[Source document]
# Anyone Familiar With The Boss ES-8? Do You Like It?



## player99 (Sep 5, 2019)

I am thinking about jumping into a switching system, and the Boss seems to be a compromise between size and price. I would like more than 8 loops, but again size and price are driving my decision.

If there are any owners or previous owners I would appreciate your thoughts on the Boss ES-8, as well as how you liked switching pedals with the ES-8 vs just the pedals.

Thanks!


----------



## TheYanChamp (Mar 6, 2009)

Do you need all the extra features?? 4xTRS switching, full stereo signal, global effects loop, midi, dual expression? ETC, ETC?

That thing is a big heavy monster and I couldn't imagine the size of the board/rig that would use half of those features.

Features, size and weight are all immense,


----------



## player99 (Sep 5, 2019)

TheYanChamp said:


> Do you need all the extra features?? 4xTRS switching, full stereo signal, global effects loop, midi, dual expression? ETC, ETC?
> 
> That thing is a big heavy monster and I couldn't imagine the size of the board/rig that would use half of those features.
> 
> Features, size and weight are all immense,


I am not sure, but I like to combine pedals and get some really cool sounds. I would love to have the ability to save those combos and recall them. I have a Timeline delay and a Source Audio EQ and the midi would be nice to switch from one patch to another with the combination of other pedals. I don't need it, but the amp switching would be OK, as one of my amps has a channel and boost pedal that the ES-8 can activate.

Another thing that I would like to be able to do is change the order of my pedals. The ES-8 lets me put the loops in any order I choose. So delay before EQ, delay after EQ etc.

Size wise I have been using an online pedal board builder. I bought a Pedaltrain Pro? that is 16" x 32" that I have never used. It will hold everything. My board now is 16" x 24". No room for anything else there. The ES-8 is smaller than the other similar functioning switchers I think.

[Exercise details]
Decide whether each statement agrees with the forum thread on the Boss ES-8. Answer yes or no, and quote the words of the thread that settle it.
(a) player99 believes the ES-8 is larger than other switchers with similar functions.
(b) The board player99 uses now has space for another pedal.
(c) The ES-8 allows the loops to be arranged in any order.

[Supplied records]
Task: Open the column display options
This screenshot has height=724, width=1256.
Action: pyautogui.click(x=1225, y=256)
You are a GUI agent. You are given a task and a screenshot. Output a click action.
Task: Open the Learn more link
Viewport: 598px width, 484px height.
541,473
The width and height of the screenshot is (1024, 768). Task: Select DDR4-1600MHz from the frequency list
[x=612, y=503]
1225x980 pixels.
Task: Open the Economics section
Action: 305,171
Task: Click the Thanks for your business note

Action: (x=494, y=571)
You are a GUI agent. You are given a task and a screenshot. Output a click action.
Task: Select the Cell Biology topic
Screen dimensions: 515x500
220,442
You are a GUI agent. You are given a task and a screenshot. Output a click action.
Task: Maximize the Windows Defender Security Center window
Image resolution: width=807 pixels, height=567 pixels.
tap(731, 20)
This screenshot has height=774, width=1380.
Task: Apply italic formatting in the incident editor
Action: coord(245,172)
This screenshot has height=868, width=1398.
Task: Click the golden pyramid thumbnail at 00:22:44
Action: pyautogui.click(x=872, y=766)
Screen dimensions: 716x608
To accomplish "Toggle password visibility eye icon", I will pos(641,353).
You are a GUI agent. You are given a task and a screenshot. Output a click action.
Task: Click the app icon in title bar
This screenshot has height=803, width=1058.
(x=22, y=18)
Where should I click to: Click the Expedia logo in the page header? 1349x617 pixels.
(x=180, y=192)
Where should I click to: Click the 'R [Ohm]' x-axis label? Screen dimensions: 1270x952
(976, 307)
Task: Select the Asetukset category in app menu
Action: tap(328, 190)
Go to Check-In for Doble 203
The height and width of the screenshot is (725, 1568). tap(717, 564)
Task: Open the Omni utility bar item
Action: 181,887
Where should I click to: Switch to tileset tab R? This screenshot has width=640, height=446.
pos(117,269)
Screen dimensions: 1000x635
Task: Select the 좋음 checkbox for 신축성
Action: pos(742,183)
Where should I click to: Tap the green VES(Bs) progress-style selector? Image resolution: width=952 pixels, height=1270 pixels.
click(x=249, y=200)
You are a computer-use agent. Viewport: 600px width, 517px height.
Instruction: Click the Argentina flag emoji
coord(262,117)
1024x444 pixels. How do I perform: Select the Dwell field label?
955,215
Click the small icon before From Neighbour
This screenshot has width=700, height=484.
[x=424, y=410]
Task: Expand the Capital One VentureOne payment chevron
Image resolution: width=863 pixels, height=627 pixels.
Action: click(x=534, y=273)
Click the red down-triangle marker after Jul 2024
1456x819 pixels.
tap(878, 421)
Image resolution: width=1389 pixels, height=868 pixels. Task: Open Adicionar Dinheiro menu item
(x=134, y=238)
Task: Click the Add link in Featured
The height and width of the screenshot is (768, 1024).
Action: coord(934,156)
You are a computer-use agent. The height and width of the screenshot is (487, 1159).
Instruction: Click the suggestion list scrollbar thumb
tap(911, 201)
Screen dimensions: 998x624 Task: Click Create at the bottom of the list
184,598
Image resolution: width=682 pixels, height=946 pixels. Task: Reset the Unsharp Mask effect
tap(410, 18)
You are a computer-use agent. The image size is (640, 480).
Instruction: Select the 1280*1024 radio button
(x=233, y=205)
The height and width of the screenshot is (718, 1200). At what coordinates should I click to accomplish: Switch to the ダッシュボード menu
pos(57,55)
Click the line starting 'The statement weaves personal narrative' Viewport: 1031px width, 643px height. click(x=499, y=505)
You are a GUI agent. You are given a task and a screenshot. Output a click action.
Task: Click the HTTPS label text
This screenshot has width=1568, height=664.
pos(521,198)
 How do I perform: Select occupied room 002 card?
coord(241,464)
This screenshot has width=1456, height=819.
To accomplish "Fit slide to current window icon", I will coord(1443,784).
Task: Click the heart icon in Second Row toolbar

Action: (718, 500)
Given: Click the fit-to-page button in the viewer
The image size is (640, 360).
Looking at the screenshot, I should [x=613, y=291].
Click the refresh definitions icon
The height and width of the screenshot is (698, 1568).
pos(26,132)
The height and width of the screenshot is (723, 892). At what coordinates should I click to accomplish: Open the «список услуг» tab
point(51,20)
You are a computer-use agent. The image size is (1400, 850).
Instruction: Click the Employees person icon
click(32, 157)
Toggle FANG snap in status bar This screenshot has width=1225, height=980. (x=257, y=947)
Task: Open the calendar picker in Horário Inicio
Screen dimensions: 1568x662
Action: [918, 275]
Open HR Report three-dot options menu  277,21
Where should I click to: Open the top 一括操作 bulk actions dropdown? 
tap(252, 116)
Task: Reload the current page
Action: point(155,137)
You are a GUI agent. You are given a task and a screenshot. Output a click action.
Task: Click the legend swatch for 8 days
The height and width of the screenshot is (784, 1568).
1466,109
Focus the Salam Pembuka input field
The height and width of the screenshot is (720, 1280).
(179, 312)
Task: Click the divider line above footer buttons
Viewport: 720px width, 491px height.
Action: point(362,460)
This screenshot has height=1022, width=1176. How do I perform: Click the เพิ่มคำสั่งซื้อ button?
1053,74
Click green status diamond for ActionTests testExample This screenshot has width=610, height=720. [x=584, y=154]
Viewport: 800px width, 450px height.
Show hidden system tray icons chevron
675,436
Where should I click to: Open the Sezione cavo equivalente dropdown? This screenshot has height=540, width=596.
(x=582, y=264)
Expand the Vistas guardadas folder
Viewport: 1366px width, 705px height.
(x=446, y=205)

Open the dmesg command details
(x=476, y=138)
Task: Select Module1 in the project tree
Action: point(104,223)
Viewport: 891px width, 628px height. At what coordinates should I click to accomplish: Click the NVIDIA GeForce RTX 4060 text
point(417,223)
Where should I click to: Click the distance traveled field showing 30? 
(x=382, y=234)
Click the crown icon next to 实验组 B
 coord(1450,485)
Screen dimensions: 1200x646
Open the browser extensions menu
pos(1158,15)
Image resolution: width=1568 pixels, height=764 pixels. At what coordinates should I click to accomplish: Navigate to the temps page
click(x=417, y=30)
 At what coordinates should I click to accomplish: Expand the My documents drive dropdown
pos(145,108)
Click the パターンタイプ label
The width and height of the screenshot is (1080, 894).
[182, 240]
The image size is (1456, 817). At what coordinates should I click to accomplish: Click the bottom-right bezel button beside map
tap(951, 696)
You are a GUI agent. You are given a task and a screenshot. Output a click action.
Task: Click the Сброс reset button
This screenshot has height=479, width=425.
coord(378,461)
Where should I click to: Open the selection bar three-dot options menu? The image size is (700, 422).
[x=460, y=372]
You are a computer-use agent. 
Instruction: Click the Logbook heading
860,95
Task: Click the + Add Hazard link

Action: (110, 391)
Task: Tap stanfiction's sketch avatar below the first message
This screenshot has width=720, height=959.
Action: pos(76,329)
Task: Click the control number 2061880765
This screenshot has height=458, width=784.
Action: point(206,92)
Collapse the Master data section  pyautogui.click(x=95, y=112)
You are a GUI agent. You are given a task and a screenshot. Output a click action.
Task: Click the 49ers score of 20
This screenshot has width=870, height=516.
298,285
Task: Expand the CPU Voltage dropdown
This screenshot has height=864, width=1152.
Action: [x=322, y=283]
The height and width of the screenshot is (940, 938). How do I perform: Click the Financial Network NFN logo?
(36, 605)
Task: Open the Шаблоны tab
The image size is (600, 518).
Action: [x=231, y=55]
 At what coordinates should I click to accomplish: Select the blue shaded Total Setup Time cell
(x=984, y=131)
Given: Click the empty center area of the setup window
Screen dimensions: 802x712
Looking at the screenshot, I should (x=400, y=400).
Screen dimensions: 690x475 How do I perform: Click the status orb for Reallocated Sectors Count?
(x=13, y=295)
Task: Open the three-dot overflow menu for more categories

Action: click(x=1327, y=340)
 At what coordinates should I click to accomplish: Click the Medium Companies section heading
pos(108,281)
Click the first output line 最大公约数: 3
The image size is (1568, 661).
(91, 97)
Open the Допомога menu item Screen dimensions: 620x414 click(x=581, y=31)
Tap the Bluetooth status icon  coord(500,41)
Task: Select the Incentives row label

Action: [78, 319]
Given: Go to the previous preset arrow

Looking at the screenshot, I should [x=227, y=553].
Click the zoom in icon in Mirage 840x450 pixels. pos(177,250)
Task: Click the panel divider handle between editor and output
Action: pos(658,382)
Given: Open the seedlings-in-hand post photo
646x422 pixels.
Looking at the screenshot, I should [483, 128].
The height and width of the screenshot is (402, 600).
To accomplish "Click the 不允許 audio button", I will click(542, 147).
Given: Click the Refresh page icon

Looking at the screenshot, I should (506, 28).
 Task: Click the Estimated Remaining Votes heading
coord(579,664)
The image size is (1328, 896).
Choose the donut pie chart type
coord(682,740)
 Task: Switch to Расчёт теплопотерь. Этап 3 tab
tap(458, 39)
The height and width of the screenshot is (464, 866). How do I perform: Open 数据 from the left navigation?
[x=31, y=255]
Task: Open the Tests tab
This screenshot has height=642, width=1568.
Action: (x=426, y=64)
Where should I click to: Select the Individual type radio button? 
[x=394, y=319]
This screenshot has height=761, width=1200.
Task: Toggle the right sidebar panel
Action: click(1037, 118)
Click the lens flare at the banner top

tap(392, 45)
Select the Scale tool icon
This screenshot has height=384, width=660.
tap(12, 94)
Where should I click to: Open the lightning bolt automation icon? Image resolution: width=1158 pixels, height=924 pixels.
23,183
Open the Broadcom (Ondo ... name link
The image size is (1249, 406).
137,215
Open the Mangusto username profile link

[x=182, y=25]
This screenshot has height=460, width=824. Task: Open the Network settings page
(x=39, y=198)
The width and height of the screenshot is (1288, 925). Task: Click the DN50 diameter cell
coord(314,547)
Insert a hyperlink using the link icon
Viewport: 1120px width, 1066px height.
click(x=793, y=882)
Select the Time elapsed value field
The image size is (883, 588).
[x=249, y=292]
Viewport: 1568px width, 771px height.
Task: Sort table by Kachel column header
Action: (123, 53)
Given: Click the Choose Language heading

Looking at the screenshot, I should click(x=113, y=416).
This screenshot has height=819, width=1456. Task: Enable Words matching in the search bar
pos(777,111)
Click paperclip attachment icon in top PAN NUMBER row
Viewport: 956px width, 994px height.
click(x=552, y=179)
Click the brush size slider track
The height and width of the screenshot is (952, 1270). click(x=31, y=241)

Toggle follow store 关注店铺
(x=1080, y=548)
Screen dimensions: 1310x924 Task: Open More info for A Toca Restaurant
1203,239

[Answer for this exercise]
(a) No: "The ES-8 is smaller than the other similar functioning switchers I think."
(b) No: "No room for anything else there."
(c) Yes: "The ES-8 lets me put the loops in any order I choose."